I’ve just changed innit. Just writing tracks. Back then I could hear this person on a track, that person on a track, and I’d reach out to them. When I make albums there’s no big picture, I just go off and start writing, that’s what I do, there’s no big gameplan. The genre thing has gone out the window for me, I suppose what I do is still rooted in hip-hop, but it’s got other textures and layers in it, the foundation is still me being into hip-hop. I’ve grown, I’ve changed, I’ve opened up to different things. Back in the ’80s when you went to a warehouse party, you’d hear lots of different things: house, hip-hop, rare groove, soul, funk, electro, the odd left-of-center thing, the clash…Clubs now are segregated. There’s a ‘house room’, an ‘r’n’b room’, that’s bollocks to me. It was better back in the day, more open-minded.”

 

“You take nothing and turn it into something. Dem man managed to make hip-hop with two turntables and a mixer in the first place. Work with what you have.”

 

I think the album is quite challenging in that way, the ideas are so restless, you go all sorts of different tempos and places, but there are sonic themes that run through it,

“I’m experimenting, trying to entertain myself – if it’s not moving me I can’t see how it could entertain anyone else. I have to bounce around, I get bored too easily, if I get bored it stops me writing it. Pushing the palette, keep it moving around. I’m lucky that I’ve never really had to go out and shop for work, people come looking for me. Let the music do the talking, be genuine about it, none of that selling myself. There’s no big plan, I’m doing this for fun.”

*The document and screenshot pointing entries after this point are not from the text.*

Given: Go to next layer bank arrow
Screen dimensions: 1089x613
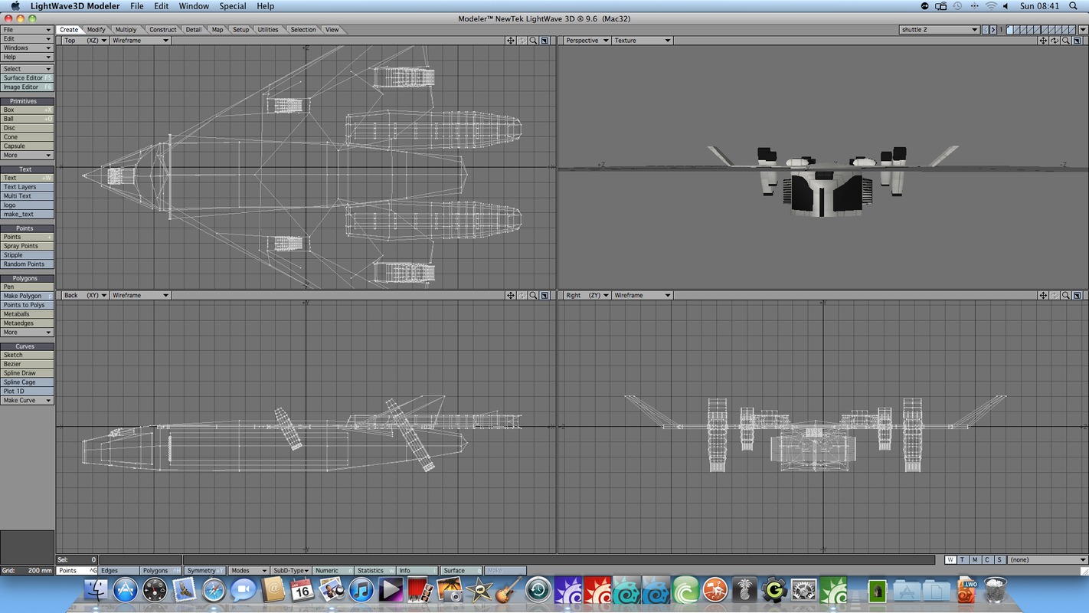Looking at the screenshot, I should point(993,30).
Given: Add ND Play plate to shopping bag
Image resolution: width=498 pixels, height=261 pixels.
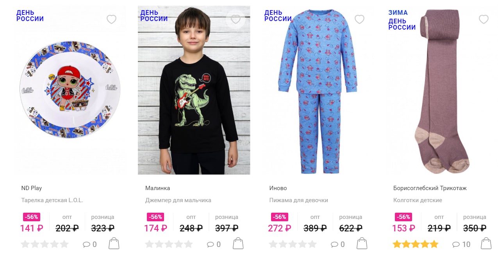Looking at the screenshot, I should pos(114,243).
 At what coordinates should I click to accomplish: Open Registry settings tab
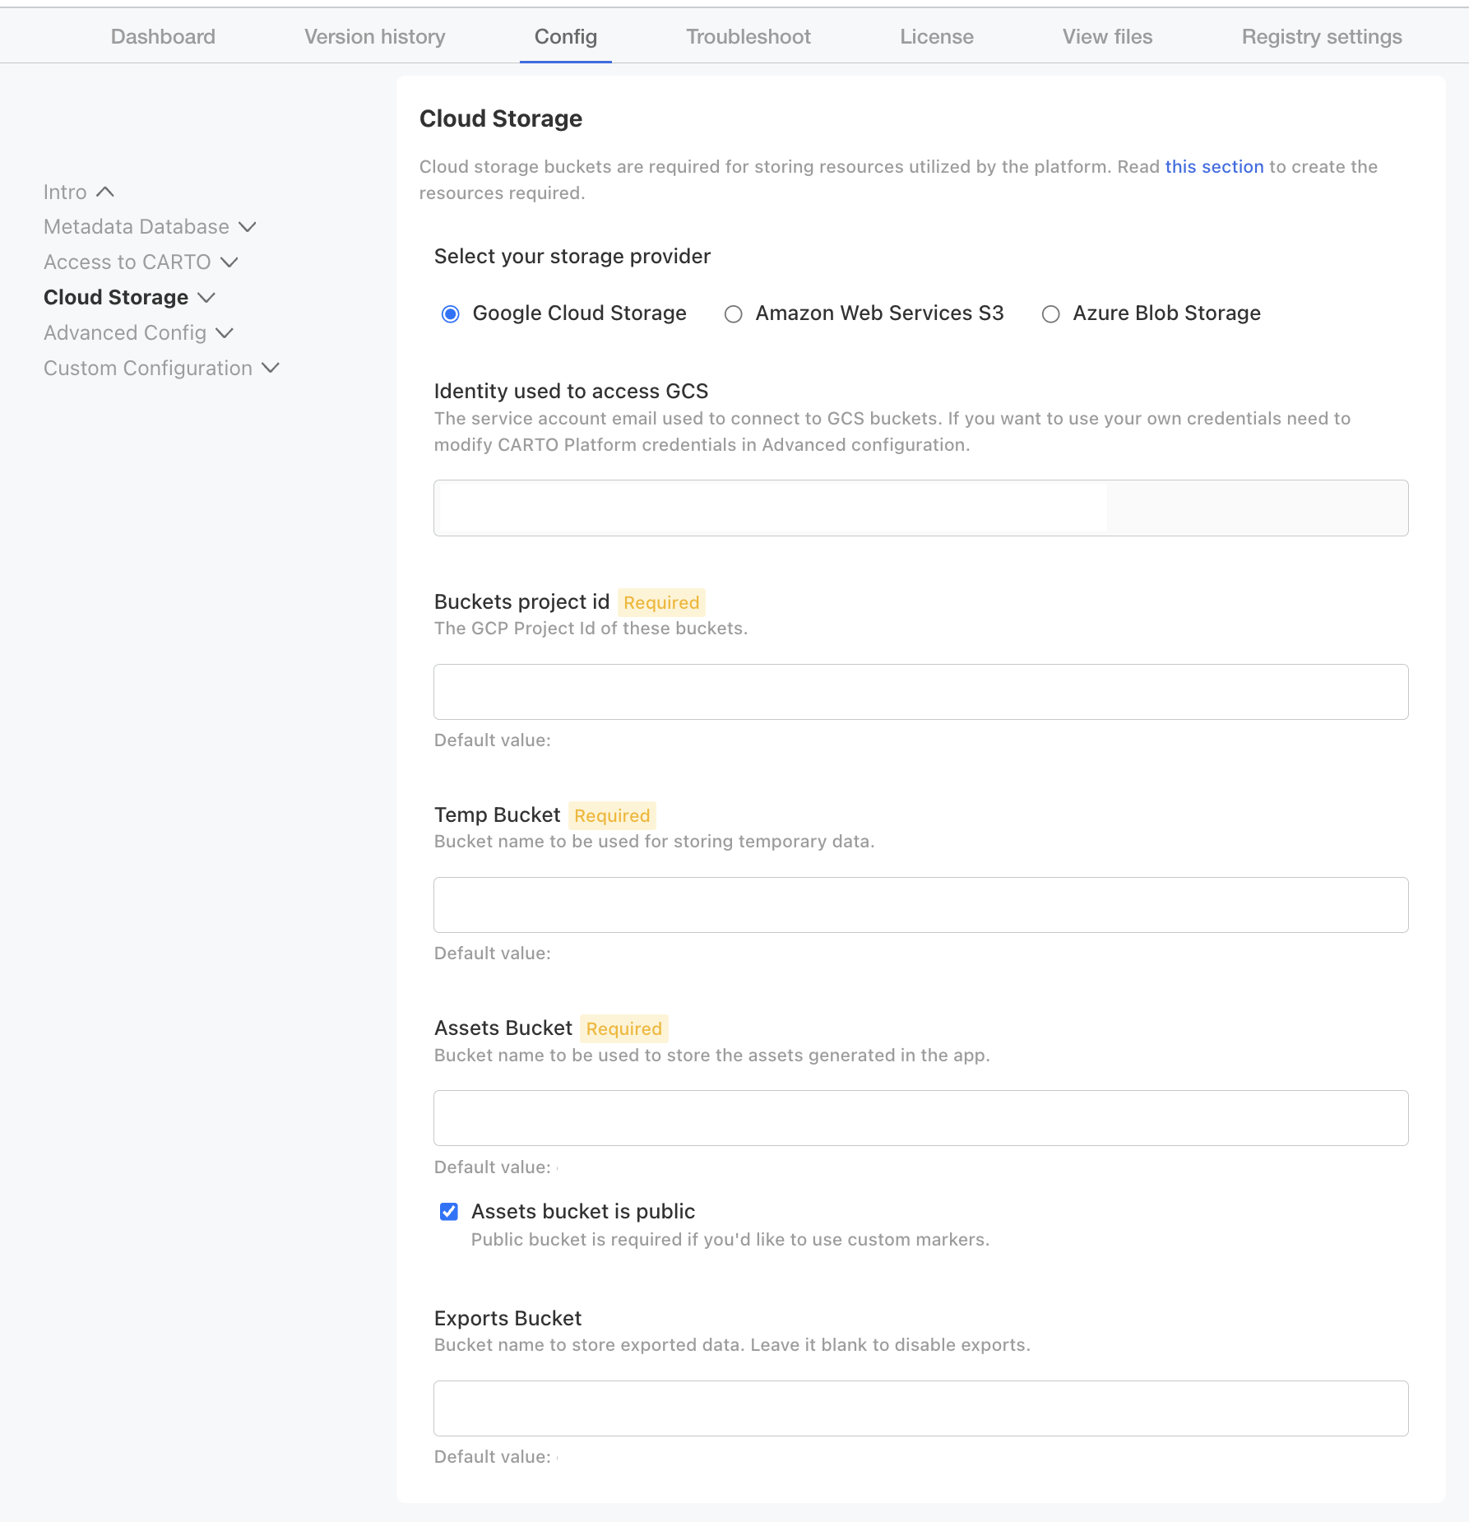pyautogui.click(x=1321, y=37)
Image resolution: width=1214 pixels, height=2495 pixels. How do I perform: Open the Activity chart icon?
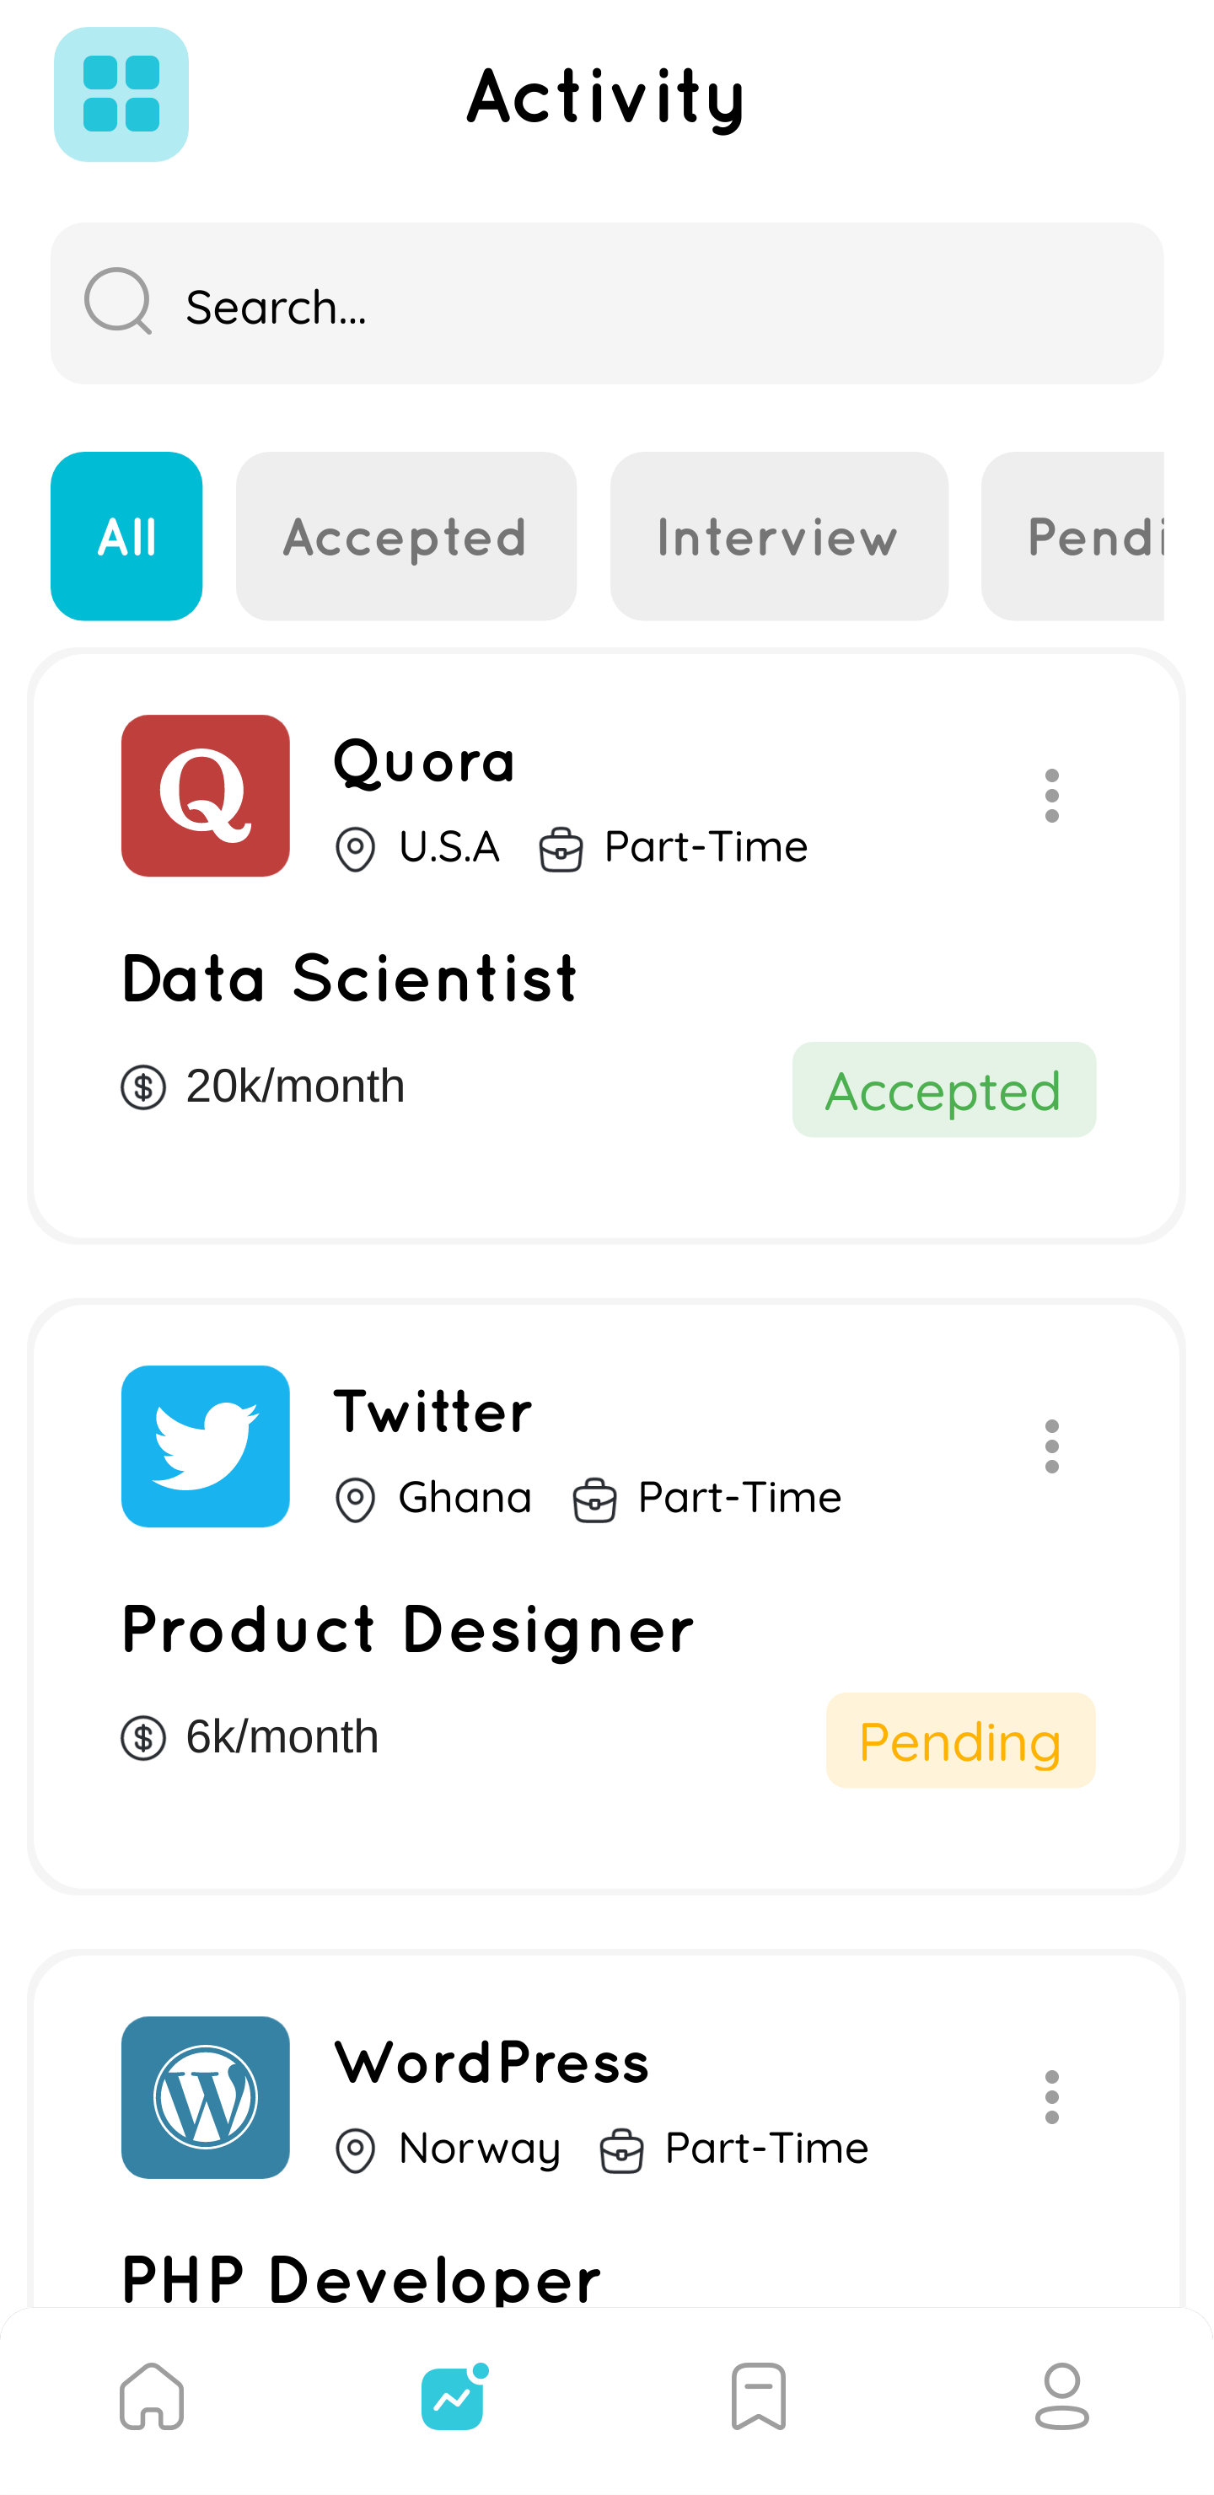[453, 2395]
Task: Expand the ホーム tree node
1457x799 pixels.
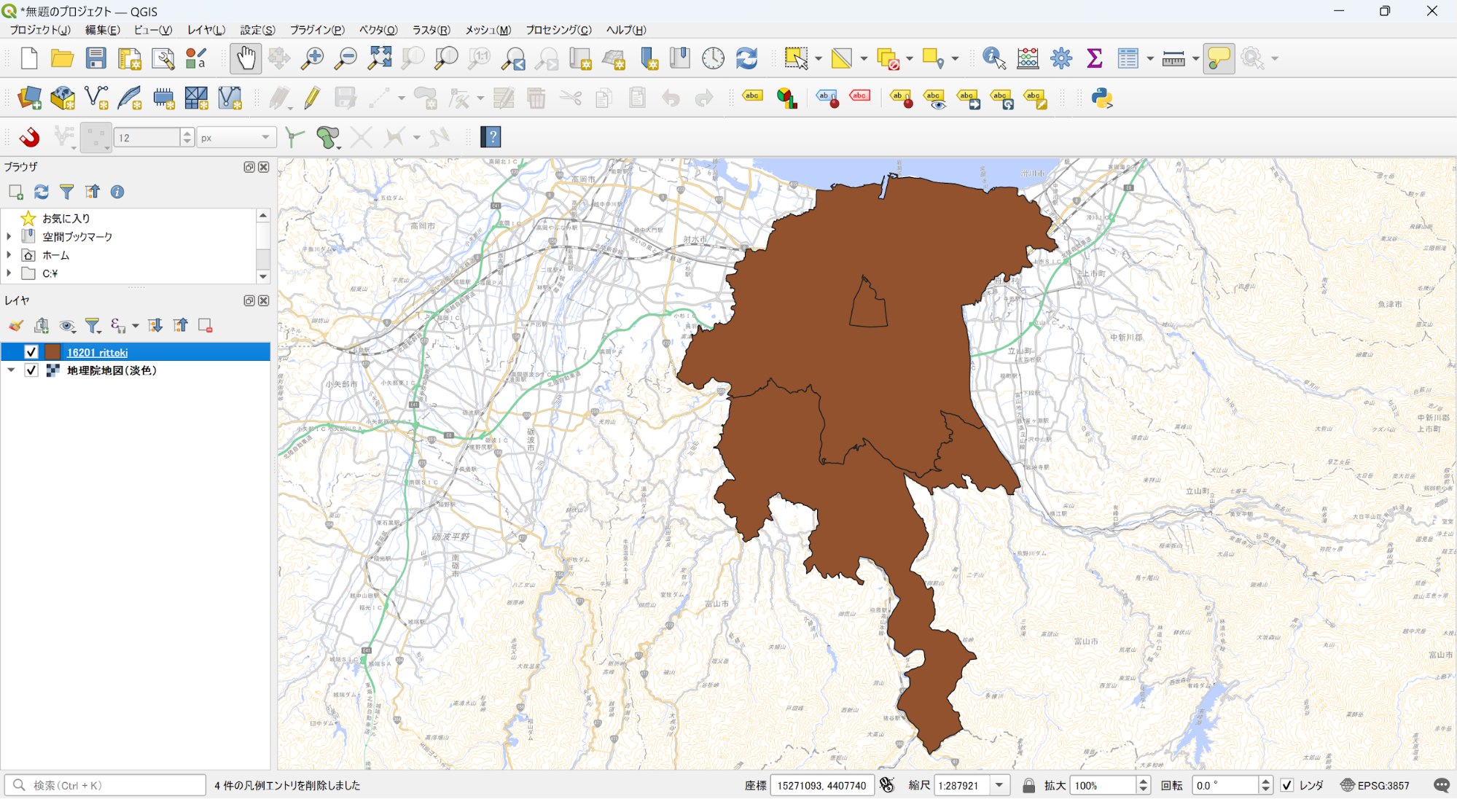Action: tap(9, 255)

Is the title We Will Not Harm You a reference to something?

“The story goes like this – I fell into this routine where I’d fall asleep, wake up at three in the morning, once I’m up I’m awake, tinkering around, starting to write. Sometimes that moment of waking up gives you a new energy, and a lot seems to get done. Fell into the pattern. Early one morning I was watching a George Clinton documentary, smoking a zoot, watching Parliament Funkadelic evolve from the doo-wop era through to their Parliament, psychedelic era, all high off their faces. At one point Clinton goes, ‘What is soul? We will not harm you.. Soul is the dirt around the bathtub.’ There is more to soul than soul music, soul means different things for everybody. But that part about ‘we will not harm you’, that struck me. I take it to mean, that for a black band, doing that music at the time, in racist America, they were freaking people out. But also, this music will not physically harm you.. .Me, and what I make, will not harm you. I’m telling them there’s nothing to be scared of, people are fuddy duddies these days. Playing with words. The cover is like us, two people having a drink. It feels peaceful.”